[MDEV-3798] Add EXPLAIN for UPDATE/DELETE (mwl #51) - Jira

Details

Type: Task
Status: Closed (View Workflow)
Priority: Major
Resolution: Fixed
Fix Version/s: 10.0.5
Component/s: None
Labels:
None

Description

High-Level Specification

User interface

EXPLAIN UPDATE and EXPLAIN DELETE statements will work and produce a tabular output similar to EXPLAIN SELECT.

Implementation

The primary challenge will be to change UPDATE/DELETE code to first produce action plan and then act on it (and not make decisions on the go as it currently does).

What EXPLAIN will show

multi-table one will show the SELECT part as usual
single-table statements will show an equivalent of access method.

Besides that, we want to know

if sorting will be used
whether the UPDATE will occur on the fly or not.
print or not "Using filesort"

Low-Level Design

Possible ways of the implemetations

1. Backport of the the implementation from the mysql-5.6 code line.

Estimate: 2.5 weeks (100 hrs)

I got this estimate from comparison of the patch for ORDER BY with LIMIT that had been back-ported to 10.0-base with the mysql patch that added EXPLAIN for UPDATE/DELETE/INSERT. I took into account the fact that the latter was applied to the code that had been greatly changed from the mysql 5.5 code line. My personal attitude to the patch is extremely negative: the patch is overburdened with unneeded restructuring and unjustified new classes. The patch left the code for EXPLAIN interleaved with the code for SELECT and added interleaving of EXPLAIN for UPDATE/DELETE/INSERT for other code for this statements.

2. A new implementation that will:

Introduce a special class for abstract EXPLAIN objects that would allow an easy generation of of the EXPLAIN output in any format
Add methods that builds the EXPLAIN objects for each type of interesting statements by the chosen execution plans (plans can be changed at some fixed points during the execution)
Clean the current code for SELECT removing removing all code related to EXPLAIN.

Basically the above are the basic ideas under the low level design that I could suggest.

In the future this design will allow us to include EXPLAIN into the information schema and, as a direct consequence, will allow us to select whatever we are interested in from the EXPLAIN output.

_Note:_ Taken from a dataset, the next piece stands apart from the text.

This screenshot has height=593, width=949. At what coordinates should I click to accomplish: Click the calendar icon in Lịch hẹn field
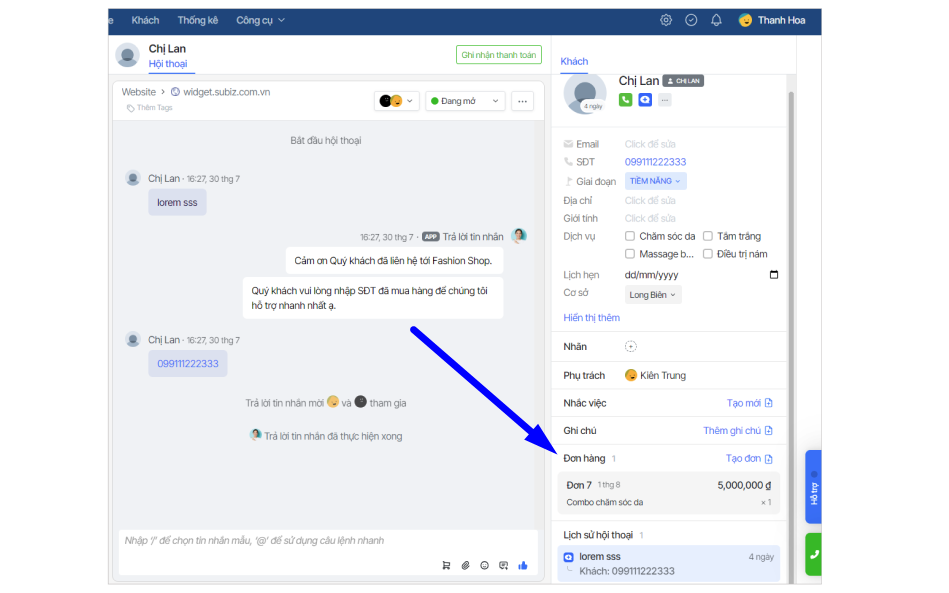pos(773,275)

My estimate for the time needed for this implementation is about 200 hrs (maybe even more). This is a lot, but it's only a fraction of the time that was in reality spent for SHOW EXPLAIN that DID NOT follow this design.

The steps to implement this are:

Design the class ( 1 day)
Implement the class (2 days)
Use it in DELETE to implement explain (1 day dev, 4 hour QA)
Use it in UPDATE
Change SELECT to also use the class.

In more details

1.

In my opinion a correct ideal schema of any implementation for the EXPLAIN command should be like this.

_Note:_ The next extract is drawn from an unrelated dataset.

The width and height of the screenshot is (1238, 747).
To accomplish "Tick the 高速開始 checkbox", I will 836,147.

The optimizer phase for the statement is completed (it means that the execution plan is chosen)
An internal representation of the EXPLAIN info is built by the chosen plan for the executed statement
The EXPLAIN output is built in the requested format

The current implementation of the EXPLAIN command MariaDB 5.3/5.5 and in MySQL 5.5 skips 2. and builds the EXPLAIN output directly by the execution plan for the statement.

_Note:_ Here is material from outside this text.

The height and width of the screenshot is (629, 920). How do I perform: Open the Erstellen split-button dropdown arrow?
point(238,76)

The new implementation the EXPLAIN command for MySQL 5.6 also skips 2.

Here are my consideration why step 2 is needed.

An execution plan is a volatile object (even after the optimization phase) : we can change it during the execution. So we need to save the EXPLAIN output between the commit points for this changes to support SHOW EXPLAIN. AFAIU the difficulty of the resolution of this problem for the current EXPLAIN output was the main source of troubles in the SHOW EXPLAIN project (see the log of the project in bzr).
It's much easier to form the same compact representation for different statements than to form the same EXPLAIN output
With the internal non-string representation you have more flexibility to build EXPLAIN output in a different format.

Here are some examples of the differences between the internal representations of the EXPLAIN output and the current representation of it.
Column 'possible keys':

now it's a list of key names
internal representation could contain just a key map for this key
Column 'ref:
now contains a list of external representation for the ref items
internal representation could contain just a list of references to these items

2.

I looked at the current implementation of the EXPLAIN command in MySQL 5.6.7.

Currently it contains the following new files:

opt_explain.h	(77 lines)
opt_explain.cc	(2089 lines)
opt_explain_traditional.h	(50 lines)
opt_explain_traditional.cc	(238 lines)
opt_explain_format.h	(592 lines)
opt_explain_json.h	(50 lines)
opt_explain_json.cc	(1837 lines)

Even if we omit the files for JSON it's still a lot of code.

Take also into account that:

The above files use a lot of new classes that are not present in the current MariaDB 5.5/10.0 code
Changes in other files will be required

The main functionality for the EXPLAIN command can found in opt_explain.cc.
Here we find the following classes:

/* A base for all Explain_* classes */

class Explain

/* Explain_no_table class outputs a trivial EXPLAIN row

   with "extra" column */

class Explain_no_table: public Explain

/* Explain_union_result class outputs EXPLAIN row for UNION */

class Explain_union_result : public Explain

/* Common base class for Explain_join and Explain_table */

class Explain_table_base : public Explain

/* Explain_join class produces EXPLAIN output for JOINs */

class Explain_join : public Explain_table_base

/* Explain_table class produce EXPLAIN output for queries

   without top-level JOIN */

class Explain_table: public Explain_table_base

The above hierarchy looks quite unnatural for me (if not to say more): after all the explain info go to the records of the same format.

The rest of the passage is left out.